Further studies on the long-term depletion of striatal dopamine in iprindole-treated rats by amphetamine

Abstract

(+) Amphetamine was more potent than (−) amphetamine in causing persistent depletion of striatal dopamine in iprindole-treated rats. This effect of amphetamine was not mimicked by EXP561, a structurally related compound that is more potent than amphetamine as an inhibitor of dopamine uptake. The depletion of striatal dopamine at 1 week after amphetamine injection in iprindole-treated rats was prevented by amfonelic acid, an inhibitor of uptake into dopamine neurons.
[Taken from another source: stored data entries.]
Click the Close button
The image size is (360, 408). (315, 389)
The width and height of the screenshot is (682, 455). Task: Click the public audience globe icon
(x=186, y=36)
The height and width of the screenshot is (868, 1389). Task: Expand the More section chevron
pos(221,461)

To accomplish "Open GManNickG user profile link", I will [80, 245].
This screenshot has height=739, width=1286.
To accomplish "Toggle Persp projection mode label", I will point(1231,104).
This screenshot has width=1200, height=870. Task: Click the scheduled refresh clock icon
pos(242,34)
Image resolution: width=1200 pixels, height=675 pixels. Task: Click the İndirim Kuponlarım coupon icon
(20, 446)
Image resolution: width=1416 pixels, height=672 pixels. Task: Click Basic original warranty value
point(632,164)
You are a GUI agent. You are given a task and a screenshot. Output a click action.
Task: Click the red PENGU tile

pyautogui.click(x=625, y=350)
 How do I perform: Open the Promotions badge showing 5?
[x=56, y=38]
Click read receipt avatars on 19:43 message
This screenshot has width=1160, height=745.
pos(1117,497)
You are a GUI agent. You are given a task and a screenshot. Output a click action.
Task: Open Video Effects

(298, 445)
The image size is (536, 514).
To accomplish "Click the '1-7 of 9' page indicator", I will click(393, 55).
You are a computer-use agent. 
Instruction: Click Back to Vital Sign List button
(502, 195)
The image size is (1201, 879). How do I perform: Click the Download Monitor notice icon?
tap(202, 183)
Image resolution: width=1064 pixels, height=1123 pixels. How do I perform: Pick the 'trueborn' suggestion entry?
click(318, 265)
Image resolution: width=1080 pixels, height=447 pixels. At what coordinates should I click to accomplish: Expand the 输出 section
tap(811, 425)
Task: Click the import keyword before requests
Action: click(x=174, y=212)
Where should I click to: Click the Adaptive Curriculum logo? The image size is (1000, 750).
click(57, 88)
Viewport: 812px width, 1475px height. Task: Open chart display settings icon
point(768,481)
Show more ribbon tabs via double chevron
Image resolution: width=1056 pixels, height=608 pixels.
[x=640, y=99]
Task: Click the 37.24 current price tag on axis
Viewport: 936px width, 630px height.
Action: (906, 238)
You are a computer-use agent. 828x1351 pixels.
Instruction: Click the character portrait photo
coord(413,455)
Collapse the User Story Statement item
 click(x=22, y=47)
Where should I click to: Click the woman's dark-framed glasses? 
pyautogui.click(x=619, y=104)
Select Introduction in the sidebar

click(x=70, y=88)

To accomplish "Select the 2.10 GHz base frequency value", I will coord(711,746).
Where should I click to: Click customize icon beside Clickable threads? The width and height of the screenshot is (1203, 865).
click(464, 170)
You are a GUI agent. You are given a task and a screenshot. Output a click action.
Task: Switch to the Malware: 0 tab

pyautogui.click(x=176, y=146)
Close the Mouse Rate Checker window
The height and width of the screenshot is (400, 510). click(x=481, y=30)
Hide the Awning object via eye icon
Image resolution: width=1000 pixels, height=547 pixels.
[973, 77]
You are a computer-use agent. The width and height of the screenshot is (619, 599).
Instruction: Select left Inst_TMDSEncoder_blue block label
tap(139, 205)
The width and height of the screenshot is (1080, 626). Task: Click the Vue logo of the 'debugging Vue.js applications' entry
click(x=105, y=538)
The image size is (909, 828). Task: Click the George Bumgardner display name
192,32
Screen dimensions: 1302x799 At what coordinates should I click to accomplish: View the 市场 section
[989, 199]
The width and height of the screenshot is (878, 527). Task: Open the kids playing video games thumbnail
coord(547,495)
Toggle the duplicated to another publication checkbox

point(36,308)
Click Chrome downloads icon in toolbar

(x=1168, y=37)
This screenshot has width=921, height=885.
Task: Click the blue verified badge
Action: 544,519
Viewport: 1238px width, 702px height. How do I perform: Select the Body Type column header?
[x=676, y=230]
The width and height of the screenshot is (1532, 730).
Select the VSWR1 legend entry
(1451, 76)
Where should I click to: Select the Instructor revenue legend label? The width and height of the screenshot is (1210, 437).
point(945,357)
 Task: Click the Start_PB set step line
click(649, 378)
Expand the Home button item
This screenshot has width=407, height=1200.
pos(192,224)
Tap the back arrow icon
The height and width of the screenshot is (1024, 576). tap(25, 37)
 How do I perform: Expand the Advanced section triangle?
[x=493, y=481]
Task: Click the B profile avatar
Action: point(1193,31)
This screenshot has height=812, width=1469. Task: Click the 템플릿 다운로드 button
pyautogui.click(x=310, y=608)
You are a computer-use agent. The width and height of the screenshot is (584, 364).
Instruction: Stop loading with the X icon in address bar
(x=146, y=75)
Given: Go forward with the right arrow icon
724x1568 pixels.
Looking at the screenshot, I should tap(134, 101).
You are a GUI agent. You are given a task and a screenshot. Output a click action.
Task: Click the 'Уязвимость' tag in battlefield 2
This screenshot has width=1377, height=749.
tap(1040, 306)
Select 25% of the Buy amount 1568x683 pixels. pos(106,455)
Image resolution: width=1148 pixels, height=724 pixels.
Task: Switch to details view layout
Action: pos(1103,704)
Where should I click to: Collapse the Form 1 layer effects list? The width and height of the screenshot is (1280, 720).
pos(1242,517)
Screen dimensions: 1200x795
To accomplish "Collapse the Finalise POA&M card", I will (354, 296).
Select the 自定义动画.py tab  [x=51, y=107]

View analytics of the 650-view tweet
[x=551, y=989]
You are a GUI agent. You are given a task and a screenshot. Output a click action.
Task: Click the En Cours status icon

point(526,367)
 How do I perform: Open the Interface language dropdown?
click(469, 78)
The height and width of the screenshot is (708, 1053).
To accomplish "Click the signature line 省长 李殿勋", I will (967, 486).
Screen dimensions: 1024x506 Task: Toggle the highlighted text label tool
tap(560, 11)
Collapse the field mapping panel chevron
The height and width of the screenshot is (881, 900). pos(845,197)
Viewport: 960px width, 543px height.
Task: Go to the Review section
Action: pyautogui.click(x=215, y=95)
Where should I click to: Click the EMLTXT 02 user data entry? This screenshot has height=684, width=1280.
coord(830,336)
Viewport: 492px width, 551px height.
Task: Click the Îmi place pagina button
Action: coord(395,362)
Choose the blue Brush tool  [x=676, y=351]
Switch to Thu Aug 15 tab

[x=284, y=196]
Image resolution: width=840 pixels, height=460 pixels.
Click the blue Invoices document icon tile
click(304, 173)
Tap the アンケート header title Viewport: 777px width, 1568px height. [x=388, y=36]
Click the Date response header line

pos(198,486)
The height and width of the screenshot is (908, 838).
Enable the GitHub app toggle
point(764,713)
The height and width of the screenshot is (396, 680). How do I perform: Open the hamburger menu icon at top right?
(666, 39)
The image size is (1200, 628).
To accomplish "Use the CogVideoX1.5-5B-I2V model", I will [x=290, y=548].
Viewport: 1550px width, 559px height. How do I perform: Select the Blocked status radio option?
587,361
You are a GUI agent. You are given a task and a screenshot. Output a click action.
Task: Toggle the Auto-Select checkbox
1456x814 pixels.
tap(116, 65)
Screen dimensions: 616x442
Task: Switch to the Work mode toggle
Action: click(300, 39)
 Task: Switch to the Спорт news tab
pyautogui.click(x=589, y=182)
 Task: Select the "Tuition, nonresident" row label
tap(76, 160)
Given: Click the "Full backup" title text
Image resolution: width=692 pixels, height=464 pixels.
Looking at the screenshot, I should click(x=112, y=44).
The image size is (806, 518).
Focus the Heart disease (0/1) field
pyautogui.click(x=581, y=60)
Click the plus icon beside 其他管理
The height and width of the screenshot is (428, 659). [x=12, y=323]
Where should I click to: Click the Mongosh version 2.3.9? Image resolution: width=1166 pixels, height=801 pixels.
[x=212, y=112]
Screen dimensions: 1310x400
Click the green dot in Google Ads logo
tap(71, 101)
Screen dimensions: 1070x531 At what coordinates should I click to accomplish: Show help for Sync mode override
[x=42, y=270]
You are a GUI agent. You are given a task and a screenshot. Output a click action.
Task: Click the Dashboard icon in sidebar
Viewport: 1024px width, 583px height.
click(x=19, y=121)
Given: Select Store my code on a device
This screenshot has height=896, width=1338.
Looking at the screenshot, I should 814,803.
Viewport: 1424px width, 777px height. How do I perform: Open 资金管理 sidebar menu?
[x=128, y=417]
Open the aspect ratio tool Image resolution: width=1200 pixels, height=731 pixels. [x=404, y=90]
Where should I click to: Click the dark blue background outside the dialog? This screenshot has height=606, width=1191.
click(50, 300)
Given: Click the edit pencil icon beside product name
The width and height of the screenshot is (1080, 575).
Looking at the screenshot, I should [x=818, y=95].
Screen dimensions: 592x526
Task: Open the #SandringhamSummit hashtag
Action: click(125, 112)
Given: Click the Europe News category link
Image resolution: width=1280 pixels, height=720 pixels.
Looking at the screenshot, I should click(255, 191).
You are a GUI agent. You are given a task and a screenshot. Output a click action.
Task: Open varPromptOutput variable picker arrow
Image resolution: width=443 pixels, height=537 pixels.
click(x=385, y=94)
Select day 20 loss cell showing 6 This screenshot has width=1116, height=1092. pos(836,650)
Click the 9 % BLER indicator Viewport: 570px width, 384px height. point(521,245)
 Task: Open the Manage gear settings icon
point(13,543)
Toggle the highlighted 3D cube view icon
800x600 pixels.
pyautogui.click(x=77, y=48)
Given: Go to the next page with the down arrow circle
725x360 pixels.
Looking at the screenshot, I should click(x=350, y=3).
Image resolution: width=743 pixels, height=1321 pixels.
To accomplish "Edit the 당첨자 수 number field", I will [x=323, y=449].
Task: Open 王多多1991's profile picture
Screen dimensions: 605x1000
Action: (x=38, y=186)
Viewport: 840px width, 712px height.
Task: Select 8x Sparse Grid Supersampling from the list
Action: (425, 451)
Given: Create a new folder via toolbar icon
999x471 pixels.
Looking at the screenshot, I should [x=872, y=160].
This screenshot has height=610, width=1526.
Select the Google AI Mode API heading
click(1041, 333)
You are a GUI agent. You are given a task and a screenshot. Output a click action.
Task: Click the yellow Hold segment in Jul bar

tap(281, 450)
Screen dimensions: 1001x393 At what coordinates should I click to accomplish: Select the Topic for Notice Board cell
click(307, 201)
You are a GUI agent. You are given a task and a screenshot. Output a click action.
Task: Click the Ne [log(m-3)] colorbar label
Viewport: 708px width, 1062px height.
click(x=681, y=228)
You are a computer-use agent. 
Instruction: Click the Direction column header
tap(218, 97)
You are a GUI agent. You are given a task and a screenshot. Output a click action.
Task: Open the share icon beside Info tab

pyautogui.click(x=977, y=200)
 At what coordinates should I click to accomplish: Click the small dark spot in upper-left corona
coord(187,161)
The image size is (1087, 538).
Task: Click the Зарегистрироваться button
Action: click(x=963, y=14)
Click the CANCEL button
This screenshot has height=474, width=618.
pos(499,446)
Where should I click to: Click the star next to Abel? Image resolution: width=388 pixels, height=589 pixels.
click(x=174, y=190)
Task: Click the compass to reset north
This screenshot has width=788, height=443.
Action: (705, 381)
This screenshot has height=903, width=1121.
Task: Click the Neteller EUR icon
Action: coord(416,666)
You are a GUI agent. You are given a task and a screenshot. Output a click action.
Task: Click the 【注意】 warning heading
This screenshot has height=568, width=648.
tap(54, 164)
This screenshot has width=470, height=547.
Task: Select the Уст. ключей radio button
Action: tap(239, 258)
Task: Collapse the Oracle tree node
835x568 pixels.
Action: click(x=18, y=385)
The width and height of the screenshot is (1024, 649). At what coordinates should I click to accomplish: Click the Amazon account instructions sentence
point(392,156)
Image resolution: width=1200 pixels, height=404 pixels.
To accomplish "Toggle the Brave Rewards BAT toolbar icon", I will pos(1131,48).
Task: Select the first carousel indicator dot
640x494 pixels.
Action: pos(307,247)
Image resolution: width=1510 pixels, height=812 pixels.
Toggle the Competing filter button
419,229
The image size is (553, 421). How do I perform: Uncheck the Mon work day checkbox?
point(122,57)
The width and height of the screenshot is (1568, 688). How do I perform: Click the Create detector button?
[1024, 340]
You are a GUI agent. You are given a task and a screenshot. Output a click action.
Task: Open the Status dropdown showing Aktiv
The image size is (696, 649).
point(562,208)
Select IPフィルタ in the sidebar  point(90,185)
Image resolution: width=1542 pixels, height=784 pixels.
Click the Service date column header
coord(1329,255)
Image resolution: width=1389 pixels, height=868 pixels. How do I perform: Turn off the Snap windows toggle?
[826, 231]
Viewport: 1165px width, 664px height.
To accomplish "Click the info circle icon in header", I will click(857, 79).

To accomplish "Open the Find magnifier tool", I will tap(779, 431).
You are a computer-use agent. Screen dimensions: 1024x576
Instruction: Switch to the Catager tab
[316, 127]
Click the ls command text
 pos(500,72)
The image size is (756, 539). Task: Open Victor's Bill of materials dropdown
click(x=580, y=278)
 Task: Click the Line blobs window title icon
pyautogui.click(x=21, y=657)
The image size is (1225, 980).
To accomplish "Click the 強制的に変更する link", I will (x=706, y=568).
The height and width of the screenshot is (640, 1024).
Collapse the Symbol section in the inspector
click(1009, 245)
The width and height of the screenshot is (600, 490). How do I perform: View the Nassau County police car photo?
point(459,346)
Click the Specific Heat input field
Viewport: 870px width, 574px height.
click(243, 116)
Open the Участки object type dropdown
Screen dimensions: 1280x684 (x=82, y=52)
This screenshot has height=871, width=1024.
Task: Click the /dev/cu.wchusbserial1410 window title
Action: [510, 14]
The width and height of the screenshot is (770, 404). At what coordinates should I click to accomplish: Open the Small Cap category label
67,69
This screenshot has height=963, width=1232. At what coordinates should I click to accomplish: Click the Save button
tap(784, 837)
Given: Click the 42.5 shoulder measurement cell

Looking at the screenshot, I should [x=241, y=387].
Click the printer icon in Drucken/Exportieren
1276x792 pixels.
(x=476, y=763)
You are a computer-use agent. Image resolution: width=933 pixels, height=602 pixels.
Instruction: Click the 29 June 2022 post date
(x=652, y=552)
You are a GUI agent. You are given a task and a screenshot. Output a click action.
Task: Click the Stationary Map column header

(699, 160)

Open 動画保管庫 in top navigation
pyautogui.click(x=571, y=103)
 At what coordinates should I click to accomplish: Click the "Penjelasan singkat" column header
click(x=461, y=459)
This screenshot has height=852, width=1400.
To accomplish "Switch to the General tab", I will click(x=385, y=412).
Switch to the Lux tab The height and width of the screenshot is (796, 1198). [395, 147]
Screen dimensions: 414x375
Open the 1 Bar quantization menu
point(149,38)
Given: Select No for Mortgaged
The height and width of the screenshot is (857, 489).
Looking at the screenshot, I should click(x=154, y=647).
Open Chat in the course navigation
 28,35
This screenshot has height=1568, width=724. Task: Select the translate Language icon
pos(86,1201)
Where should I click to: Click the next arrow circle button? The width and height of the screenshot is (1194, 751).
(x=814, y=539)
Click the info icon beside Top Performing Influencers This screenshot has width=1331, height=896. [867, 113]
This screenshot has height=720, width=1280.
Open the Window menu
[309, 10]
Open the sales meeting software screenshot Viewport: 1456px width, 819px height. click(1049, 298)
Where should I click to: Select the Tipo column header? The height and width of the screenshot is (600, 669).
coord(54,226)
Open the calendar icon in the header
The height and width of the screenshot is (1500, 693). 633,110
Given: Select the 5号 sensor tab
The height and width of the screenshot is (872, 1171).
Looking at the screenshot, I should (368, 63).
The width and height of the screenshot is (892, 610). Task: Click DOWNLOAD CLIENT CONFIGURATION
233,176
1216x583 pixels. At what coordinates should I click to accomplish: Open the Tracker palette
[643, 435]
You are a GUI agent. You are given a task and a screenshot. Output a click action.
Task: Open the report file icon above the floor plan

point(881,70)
The depletion of dopamine by amphetamine was prevented when amfonelic acid was given at the same time as amphetamine or as long as 4 hr after amphetamine but not when amfonelic acid was given 24–48 hr after amphetamine. Amfonelic acid antagonized the depletion of dopamine by amphetamine but not the depletion of serotonin by p-chloroamphetamine; fluoxetine antagonized the depletion of serotonin by p-chloroamphetamine but not the depletion of dopamine by amphetamine. Pretreatment with α-methyltyrosine to block dopamine synthesis antagonized the persistent depletion of dopamine by amphetamine, but pretreatment with an inhibitor of monoamine oxidase to increase the dopamine concentration had no effect. The possibility that prolonged release of dopamine from intraneuronal storage granules leads to deleterious effects on dopamine neurons is discussed.